● **Provided data**:
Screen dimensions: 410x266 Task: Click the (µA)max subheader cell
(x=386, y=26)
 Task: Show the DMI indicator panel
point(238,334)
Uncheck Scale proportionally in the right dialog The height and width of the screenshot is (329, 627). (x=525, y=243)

● **About this exercise**:
Set the records down again in full, exactly as they read.

● **Answer section**:
Screen dimensions: 410x266 Task: Click the (µA)max subheader cell
(x=386, y=26)
 Task: Show the DMI indicator panel
point(238,334)
Uncheck Scale proportionally in the right dialog The height and width of the screenshot is (329, 627). (x=525, y=243)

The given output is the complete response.